PostgreSQL

Software & architecture · databases · Jun 2024

PostgreSQL is the relational database to reach for by default. It speaks SQL, enforces a schema, supports rich types and indexes, and gives you full ACID transactions, so it is the safe home for the data your application cannot afford to corrupt. The right instinct is to start here and only move data elsewhere when a concrete requirement forces it.

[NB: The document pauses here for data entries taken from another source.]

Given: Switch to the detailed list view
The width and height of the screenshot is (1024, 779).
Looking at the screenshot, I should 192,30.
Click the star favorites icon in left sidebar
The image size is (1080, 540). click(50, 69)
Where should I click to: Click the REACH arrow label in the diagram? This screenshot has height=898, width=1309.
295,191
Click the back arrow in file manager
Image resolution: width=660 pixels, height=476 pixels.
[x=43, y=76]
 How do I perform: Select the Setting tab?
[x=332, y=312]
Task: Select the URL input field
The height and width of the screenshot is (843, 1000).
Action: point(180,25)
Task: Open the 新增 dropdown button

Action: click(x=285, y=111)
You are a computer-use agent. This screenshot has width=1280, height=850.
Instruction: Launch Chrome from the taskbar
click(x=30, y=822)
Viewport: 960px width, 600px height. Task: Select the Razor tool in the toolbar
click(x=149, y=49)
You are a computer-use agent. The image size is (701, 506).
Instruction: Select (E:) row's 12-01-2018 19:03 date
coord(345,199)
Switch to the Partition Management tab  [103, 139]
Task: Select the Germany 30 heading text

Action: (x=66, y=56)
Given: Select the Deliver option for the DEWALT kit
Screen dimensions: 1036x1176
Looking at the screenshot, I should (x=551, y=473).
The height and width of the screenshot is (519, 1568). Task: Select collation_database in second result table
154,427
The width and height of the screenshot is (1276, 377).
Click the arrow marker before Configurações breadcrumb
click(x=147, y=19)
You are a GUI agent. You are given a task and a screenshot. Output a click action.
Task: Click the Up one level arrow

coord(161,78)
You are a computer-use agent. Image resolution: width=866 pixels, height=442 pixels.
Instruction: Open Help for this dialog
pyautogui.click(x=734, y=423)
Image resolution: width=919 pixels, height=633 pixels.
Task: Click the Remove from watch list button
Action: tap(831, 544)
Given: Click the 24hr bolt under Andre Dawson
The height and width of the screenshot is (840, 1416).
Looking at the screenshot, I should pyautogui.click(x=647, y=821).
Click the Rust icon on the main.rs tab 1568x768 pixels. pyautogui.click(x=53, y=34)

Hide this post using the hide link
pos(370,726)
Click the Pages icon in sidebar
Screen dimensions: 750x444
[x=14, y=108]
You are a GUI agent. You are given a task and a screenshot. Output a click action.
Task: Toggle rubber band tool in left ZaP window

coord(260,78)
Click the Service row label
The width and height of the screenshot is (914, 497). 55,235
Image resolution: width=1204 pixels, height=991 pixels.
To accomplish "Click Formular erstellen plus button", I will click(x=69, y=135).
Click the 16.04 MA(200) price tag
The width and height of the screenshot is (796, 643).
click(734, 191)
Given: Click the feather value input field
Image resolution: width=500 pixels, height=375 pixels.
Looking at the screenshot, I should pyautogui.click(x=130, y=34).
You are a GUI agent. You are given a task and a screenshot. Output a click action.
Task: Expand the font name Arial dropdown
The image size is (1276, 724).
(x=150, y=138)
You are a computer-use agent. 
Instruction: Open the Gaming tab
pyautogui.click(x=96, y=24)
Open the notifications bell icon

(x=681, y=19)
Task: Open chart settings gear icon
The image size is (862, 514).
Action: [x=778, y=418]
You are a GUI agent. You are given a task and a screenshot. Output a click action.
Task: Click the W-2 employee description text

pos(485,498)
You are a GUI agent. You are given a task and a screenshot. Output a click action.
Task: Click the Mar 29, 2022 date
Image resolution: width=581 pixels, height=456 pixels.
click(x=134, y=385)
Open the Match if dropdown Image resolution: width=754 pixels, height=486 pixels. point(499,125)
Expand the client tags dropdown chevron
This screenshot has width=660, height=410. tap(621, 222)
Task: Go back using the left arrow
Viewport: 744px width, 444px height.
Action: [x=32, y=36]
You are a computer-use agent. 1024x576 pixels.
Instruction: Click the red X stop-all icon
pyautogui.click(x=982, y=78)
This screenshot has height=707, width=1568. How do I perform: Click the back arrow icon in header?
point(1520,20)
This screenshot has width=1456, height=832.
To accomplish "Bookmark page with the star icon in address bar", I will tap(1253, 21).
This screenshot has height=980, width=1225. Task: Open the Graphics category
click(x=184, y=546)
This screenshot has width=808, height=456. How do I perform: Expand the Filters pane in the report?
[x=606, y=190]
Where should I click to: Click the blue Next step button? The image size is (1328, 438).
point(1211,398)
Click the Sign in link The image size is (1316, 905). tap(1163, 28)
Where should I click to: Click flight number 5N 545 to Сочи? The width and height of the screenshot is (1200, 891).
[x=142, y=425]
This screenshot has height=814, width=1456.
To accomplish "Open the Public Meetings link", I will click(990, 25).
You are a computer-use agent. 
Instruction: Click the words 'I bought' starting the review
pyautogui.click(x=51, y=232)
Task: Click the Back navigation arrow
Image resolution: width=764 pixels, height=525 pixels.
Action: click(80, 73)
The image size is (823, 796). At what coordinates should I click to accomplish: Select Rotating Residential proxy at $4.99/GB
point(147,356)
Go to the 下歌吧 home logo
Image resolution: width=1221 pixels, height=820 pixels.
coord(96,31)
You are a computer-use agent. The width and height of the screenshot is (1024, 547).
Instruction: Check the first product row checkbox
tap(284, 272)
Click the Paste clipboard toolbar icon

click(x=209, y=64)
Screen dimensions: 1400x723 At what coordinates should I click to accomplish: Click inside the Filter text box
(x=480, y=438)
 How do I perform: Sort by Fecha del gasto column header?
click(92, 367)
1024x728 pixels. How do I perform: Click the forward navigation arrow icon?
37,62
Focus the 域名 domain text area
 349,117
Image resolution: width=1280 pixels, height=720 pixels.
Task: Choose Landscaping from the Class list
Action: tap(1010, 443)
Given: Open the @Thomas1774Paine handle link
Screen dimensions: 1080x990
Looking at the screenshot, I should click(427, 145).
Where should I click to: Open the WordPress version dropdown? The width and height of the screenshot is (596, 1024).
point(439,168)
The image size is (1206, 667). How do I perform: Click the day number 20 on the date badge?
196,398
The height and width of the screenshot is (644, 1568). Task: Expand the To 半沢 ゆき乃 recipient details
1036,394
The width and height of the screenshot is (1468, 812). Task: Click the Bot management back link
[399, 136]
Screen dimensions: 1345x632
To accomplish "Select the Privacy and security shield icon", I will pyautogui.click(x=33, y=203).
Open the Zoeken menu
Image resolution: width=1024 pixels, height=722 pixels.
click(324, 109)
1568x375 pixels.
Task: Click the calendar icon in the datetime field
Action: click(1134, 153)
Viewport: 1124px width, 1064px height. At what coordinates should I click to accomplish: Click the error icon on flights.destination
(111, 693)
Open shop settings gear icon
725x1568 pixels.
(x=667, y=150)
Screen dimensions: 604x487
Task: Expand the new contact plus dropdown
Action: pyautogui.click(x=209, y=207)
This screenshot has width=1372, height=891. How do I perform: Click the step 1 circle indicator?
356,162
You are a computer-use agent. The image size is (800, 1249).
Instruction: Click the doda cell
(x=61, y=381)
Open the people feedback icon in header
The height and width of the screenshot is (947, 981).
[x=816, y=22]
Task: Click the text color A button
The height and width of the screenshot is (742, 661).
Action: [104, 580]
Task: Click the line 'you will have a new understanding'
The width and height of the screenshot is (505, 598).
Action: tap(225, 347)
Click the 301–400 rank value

Its model is rows in tables connected by foreign keys, queried with joins. Because the planner can combine indexes, joins, and aggregates arbitrarily, you do not have to know your queries in advance the way you do with most NoSQL stores, which is exactly why it is so flexible for evolving products.

How to use it

Define tables and indexes, then read and write with SQL inside transactions. The classic example, a money transfer, shows why transactions matter: both updates commit together or not at all.

CREATE TABLE orders (
    id          bigserial PRIMARY KEY,
    user_id     bigint NOT NULL,
    total_cents integer NOT NULL,
    created_at  timestamptz NOT NULL DEFAULT now()
);
CREATE INDEX idx_orders_user ON orders (user_id);   -- speeds lookups by user

BEGIN;                                               -- all-or-nothing
UPDATE accounts SET balance = balance - 100 WHERE id = 1;
UPDATE accounts SET balance = balance + 100 WHERE id = 2;
COMMIT;

Key mechanics, and why

Postgres uses MVCC (multi-version concurrency control): a writer creates a new row version rather than overwriting, so readers never block writers and see a consistent snapshot. The why is concurrency without coarse locks, at the cost of needing periodic vacuuming to reclaim dead versions. Indexes are B-trees by default (logarithmic lookups), but Postgres also offers GIN indexes for full-text and JSONB, letting one database serve relational and semi-structured data.

Trade-offs

A single primary handles writes, so scaling writes beyond one machine needs read replicas, partitioning, or sharding, which is where horizontally-scalable stores pull ahead. For the vast majority of applications you never hit that wall, and the cost of leaving relational guarantees, hand-rolling joins and consistency in the application, is far higher than the cost of a bigger Postgres box.

Internals worth knowing

Under the hood Postgres is a multi-version, write-ahead-logged row store. Every change is first appended to the WAL (write-ahead log) and only later written to the heap, which is what makes commits durable and crash recovery possible; streaming replication is simply shipping that WAL to replicas. MVCC tags each row version with hidden xmin and xmax transaction ids, so a query sees only versions committed before its snapshot, and obsolete versions are reclaimed by VACUUM (run for you by autovacuum). A long-open transaction blocks that cleanup and bloats tables, which is the single most common Postgres performance footgun.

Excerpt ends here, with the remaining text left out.